§ Article
# MS India Kicks Off Good Luck India Campaign



## iMav (Feb 22, 2007)

Microsoft is all set to show some love for the Indian cricket team with its "Good Luck India" campaign wishing the Indian team all the best for the World Cup 2007. What they're gonna do is ferry around a larger than life cut out of the Xbox 360 across India for fans to sign their messages and blessings on. The campaign will go on from the 23rd of February to the March 2nd covering New Delhi, Mumbai, Kolkatta, Hyderabad, Bangalore, Chennai, Ahmedabad, and Pune.

Ashim Mathur, Marketing Head, Entertainment and Devices Division, Microsoft India is extremely elated about this campaign and had this to say, "For a country like India which is so passionate bout cricket, the 'Good Luck India' campaign will serve as an ideal opportunity for cricket lovers to wish the Indian team for the world cup. These signed Xbox 360 consoles will be handed over to the Indian cricket team in West Indies before the start of the tournament".

§ Data extract
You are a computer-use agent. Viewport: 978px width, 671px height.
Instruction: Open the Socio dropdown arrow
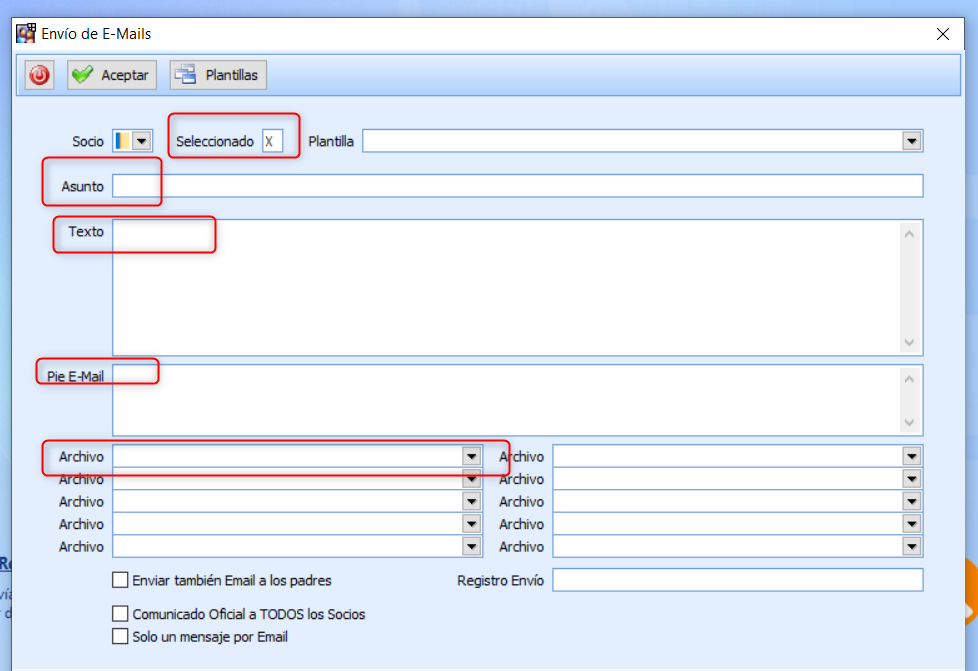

§ Tasks and exercises
• 1. In the Good Luck India article, why does the Microsoft India marketing head say the campaign will be an ideal opportunity for cricket lovers? Answer in one to three sentences.
• 2. From the Good Luck India article, copy the passage word for word, starting at "# MS India Kicks" and ending at "Ahmedabad, and Pune.".

§ The solutions
• 1. He says this because India is so passionate about cricket. That makes the campaign an ideal way for cricket lovers to wish the Indian team well for the World Cup.

• 2.
# MS India Kicks Off Good Luck India Campaign



## iMav (Feb 22, 2007)

Microsoft is all set to show some love for the Indian cricket team with its "Good Luck India" campaign wishing the Indian team all the best for the World Cup 2007. What they're gonna do is ferry around a larger than life cut out of the Xbox 360 across India for fans to sign their messages and blessings on. The campaign will go on from the 23rd of February to the March 2nd covering New Delhi, Mumbai, Kolkatta, Hyderabad, Bangalore, Chennai, Ahmedabad, and Pune.